Solution-processed triphenylethylene-fluorene fluorochromes toward deep-blue organic light-emitting diodes: benefits of preventing radical formation

High band exciton is easily trapped and quenched by the defect structure in wide bandgap light-emitting conjugated materials (LCMs), which is harmful to the performance and stability of deep-blue organic light-emitting diodes (OLEDs). In fact, an unsaturated aromatic unit is an unstable segment that is easily attacked by external influence to form organic radical, which may cause a complicated photophysical property that reduce the efficiency and stability of OLEDs. Herein, two triphenylethylene-fluorene LCMs (F-TrPE-MC8 and M-TrPE-MC8) are obtained with an efficient deep-blue emission toward deep-blue OLEDs.
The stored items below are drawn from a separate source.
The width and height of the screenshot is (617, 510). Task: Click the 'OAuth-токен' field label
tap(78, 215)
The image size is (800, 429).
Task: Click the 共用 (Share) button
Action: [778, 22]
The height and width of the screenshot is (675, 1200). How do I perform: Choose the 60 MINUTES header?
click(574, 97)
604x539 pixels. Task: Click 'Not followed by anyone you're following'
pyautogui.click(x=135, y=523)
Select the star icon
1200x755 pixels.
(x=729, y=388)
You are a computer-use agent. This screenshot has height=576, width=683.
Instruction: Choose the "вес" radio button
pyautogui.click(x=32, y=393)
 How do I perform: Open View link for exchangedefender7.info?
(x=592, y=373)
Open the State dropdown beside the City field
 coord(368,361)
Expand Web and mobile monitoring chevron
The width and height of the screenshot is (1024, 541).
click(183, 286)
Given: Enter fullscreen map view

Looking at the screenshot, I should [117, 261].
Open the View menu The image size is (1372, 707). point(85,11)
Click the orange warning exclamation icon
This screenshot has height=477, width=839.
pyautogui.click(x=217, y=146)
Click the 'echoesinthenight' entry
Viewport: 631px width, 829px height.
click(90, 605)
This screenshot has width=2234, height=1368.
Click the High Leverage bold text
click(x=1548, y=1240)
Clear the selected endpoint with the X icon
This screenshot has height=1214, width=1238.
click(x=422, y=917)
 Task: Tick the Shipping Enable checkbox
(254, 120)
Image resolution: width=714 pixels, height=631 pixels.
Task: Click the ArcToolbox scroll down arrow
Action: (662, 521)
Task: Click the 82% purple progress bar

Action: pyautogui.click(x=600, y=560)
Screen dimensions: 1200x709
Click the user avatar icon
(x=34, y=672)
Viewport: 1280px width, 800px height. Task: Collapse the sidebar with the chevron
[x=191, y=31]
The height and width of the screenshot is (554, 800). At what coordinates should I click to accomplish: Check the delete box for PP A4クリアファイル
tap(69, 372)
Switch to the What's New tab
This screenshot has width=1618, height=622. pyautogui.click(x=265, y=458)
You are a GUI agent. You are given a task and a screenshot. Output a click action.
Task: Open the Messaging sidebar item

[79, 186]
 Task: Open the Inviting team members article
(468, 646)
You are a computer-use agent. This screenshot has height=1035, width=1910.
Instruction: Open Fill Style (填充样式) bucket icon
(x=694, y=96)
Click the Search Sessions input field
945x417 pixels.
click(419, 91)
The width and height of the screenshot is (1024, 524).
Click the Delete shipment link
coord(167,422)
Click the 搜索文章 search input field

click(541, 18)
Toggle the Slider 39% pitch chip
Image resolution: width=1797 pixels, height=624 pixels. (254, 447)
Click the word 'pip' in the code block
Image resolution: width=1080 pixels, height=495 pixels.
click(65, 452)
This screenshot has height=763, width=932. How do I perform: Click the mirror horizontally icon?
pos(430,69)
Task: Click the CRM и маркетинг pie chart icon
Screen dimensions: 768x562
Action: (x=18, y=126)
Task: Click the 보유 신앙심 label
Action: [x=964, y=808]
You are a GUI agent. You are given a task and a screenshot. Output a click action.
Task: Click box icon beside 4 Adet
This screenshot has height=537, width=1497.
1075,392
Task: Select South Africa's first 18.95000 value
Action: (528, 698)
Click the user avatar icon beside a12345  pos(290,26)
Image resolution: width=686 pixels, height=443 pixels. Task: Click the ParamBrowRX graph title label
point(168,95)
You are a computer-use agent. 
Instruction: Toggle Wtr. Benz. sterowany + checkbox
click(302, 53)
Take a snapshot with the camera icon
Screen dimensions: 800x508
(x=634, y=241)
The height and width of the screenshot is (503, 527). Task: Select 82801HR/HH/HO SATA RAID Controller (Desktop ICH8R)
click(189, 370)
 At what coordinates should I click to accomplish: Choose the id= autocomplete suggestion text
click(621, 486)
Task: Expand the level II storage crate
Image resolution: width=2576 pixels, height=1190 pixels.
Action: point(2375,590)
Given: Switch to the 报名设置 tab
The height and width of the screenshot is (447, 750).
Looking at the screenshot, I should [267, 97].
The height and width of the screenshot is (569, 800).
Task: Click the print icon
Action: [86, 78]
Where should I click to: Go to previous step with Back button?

First, two materials present deep-blue emission with high efficiency of nearly 80% in the solid state, which is associated with their intramolecular singlet exciton behavior, according to time-resolved transient spectroscopy. However, unsaturated double bonds are easily activated by the synergistic effect of light and oxygen, resulting in the formation of organic radicals in solid films. These organic radicals may trap and quench the singlet exciton and further cause relatively low emission efficiency. Finally, compared to the device based on the aged film under light excitation, OLEDs based on pristine spin-coated films exhibited a better device performance and more stable deep-blue emission (0.16, 0.09), confirming the importance of the suppression of organic radicals in LCMs.

Automated summary

This study confirms that the defect structure in organic optoelectronic materials is detrimental to the performance and stability of deep-blue OLEDs. It also reveals that unsaturated aromatic units are easily attacked by external influences to form organic radicals, leading to a decrease in LED efficiency. The suppression of organic radicals can improve the performance and stability of OLEDs.